Add deprecation warning for retrieving dict

openml · mfeurer · Jun 16, 2023 · Jun 15, 2023 · Jun 15, 2023 · Jun 15, 2023
commit 30dd55f66ca12b36dad30a5bd6d2818a2e295174
diff --git a/examples/30_extended/datasets_tutorial.py b/examples/30_extended/datasets_tutorial.py
@@ -21,6 +21,8 @@
 #   * Use the output_format parameter to select output type
 #   * Default gives 'dict' (other option: 'dataframe', see below)
 #
+# Note: list_datasets will return a pandas dataframe by default from 0.15. When using
+# openml-python 0.14, `list_datasets` will warn you to use output_format='dataframe'.
 openml_list = openml.datasets.list_datasets()  # returns a dict
 
 # Show a nice table with some key data properties

diff --git a/openml/datasets/functions.py b/openml/datasets/functions.py
@@ -131,6 +131,14 @@ def list_datasets(
             "Invalid output format selected. " "Only 'dict' or 'dataframe' applicable."
         )
 
+    if output_format == "dict":
+        msg = (
+            "Support for `output_format` of 'dict' will be removed in 0.15 "
+            "and pandas dataframes will be returned instead.
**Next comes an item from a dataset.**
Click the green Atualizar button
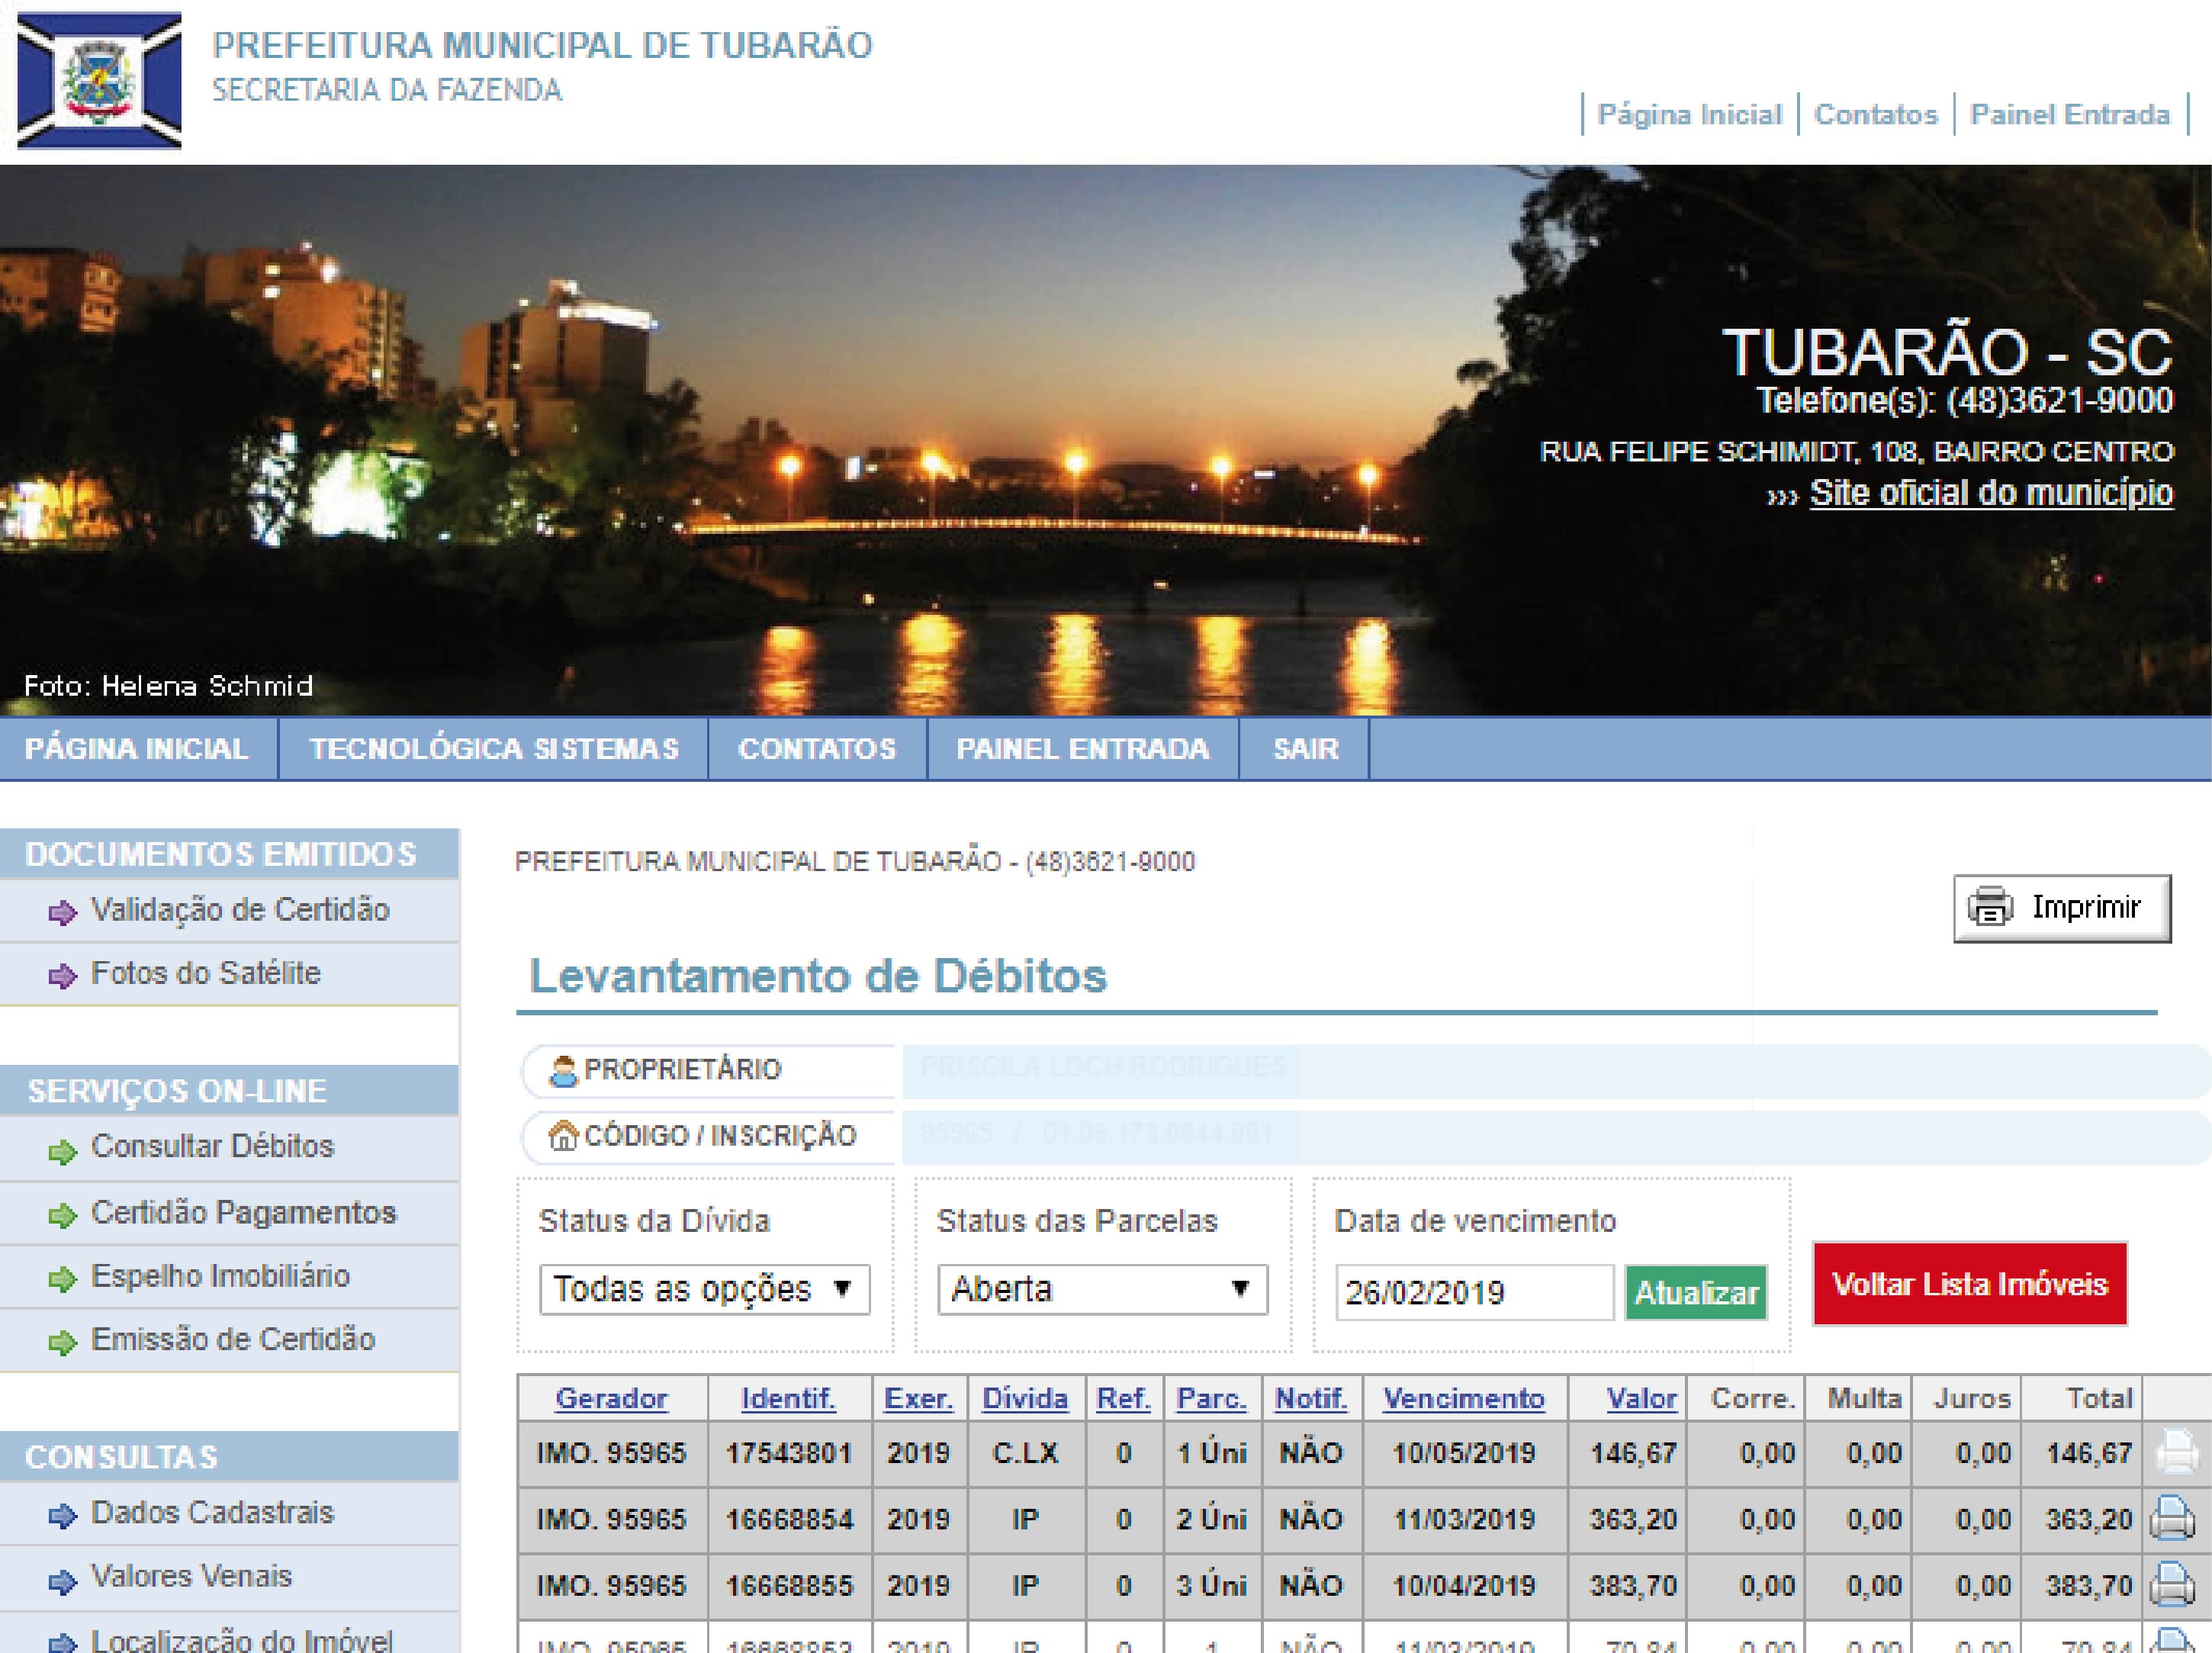The width and height of the screenshot is (2212, 1653). (x=1695, y=1293)

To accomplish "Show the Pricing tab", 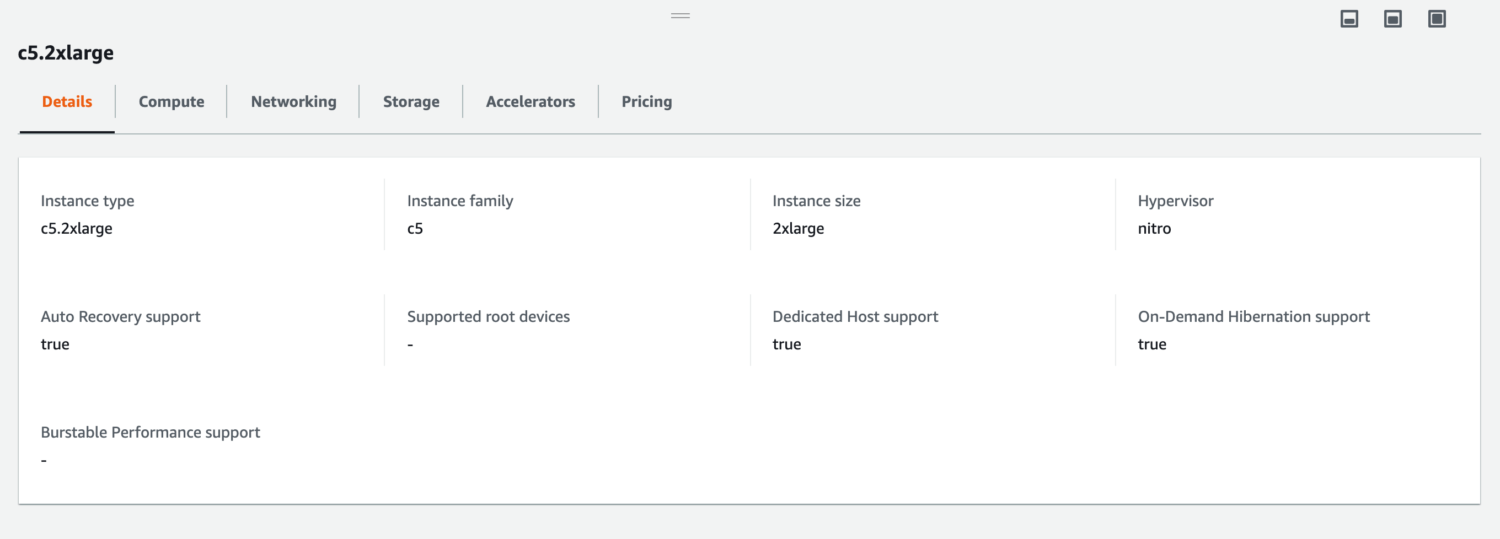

To ensure your code "
+            "will continue to work, use `output_format`='dataframe'."
+        )
+        warnings.warn(msg, category=FutureWarning, stacklevel=2)
+
     return openml.utils._list_all(
         data_id=data_id,
         output_format=output_format,
@@ -259,7 +267,7 @@ def check_datasets_active(
     dict
         A dictionary with items {did: bool}
     """
-    dataset_list = list_datasets(status="all", data_id=dataset_ids)
+    dataset_list = list_datasets(status="all", data_id=dataset_ids, output_format="dataframe")
     active = {}
 
     for did in dataset_ids:
@@ -288,7 +296,7 @@ def _name_to_id(
     ----------
     dataset_name : str
         The name of the dataset for which to find its id.
-    version : int
+    version : int, optional
         Version to retrieve. If not specified, the oldest active version is returned.
     error_if_multiple : bool (default=False)
         If `False`, if multiple datasets match, return the least recent active dataset.
@@ -302,16 +310,22 @@ def _name_to_id(
        The id of the dataset.
     """
     status = None if version is not None else "active"
-    candidates = list_datasets(data_name=dataset_name, status=status, data_version=version)
+    candidates = cast(
+        pd.DataFrame,
+        list_datasets(
+            data_name=dataset_name, status=status, data_version=version, output_format="dataframe"
+        ),
+    )
     if error_if_multiple and len(candidates) > 1:
-        raise ValueError("Multiple active datasets exist with name {}".format(dataset_name))
-    if len(candidates) == 0:
-        no_dataset_for_name = "No active datasets exist with name {}".format(dataset_name)
-        and_version = " and version {}".format(version) if version is not None else ""
+        msg = f"Multiple active datasets exist with name '{dataset_name}'."
+        raise ValueError(msg)
+    if candidates.empty:
+        no_dataset_for_name = f"No active datasets exist with name '{dataset_name}'"
+        and_version = f" and version '{version}'." if version is not None else ""
         raise RuntimeError(no_dataset_for_name + and_version)
 
     # Dataset ids are chronological so we can just sort based on ids (instead of version)
-    return sorted(candidates)[0]
+    return candidates["id"].min()
 
 
 def get_datasets(

diff --git a/openml/evaluations/functions.py b/openml/evaluations/functions.py
@@ -1,6 +1,8 @@
 # License: BSD 3-Clause
 
 import json
+import warnings
+
 import xmltodict
 import pandas as pd
 import numpy as np
@@ -77,6 +79,14 @@ def list_evaluations(
             "Invalid output format selected. " "Only 'object', 'dataframe', or 'dict' applicable."
         )
 
+    if output_format == "dict":
+        msg = (
+            "Support for `output_format` of 'dict' will be removed in 0.15. "
+            "To ensure your code will continue to work, "
+            "use `output_format`='dataframe' or `output_format`='object'."
+        )
+        warnings.warn(msg, category=FutureWarning, stacklevel=2)
+
     per_fold_str = None
     if per_fold is not None:
         per_fold_str = str(per_fold).lower()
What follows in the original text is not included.